▶ _YOUR GOAL_:
For the data that follows, report how many lines include the string "will", and write the number alone.

Dataset entries:
┏━━

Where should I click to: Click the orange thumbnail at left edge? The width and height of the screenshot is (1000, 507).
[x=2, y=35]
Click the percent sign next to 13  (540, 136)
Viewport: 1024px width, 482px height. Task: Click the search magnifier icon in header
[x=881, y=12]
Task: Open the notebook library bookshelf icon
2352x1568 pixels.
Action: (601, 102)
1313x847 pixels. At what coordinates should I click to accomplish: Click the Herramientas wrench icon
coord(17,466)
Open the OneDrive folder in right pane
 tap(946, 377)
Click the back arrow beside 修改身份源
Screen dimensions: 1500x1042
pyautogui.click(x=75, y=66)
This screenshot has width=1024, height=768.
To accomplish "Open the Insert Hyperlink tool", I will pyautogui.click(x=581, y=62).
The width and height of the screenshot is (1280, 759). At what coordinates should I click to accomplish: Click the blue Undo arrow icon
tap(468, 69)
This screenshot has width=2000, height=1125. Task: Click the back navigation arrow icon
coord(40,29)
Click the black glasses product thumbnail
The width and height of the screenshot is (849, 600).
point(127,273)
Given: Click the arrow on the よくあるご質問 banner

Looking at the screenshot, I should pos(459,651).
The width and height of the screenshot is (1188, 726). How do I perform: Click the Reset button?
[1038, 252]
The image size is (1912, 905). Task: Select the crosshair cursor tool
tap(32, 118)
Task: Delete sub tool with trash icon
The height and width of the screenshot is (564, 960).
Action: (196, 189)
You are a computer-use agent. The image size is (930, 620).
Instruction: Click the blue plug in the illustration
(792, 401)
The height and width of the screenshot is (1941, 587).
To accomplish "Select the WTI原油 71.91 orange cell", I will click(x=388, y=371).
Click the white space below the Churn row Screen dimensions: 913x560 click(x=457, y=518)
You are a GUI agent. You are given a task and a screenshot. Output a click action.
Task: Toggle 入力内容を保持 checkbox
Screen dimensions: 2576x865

┗━━

▶ _TASK RESPONSE_:
2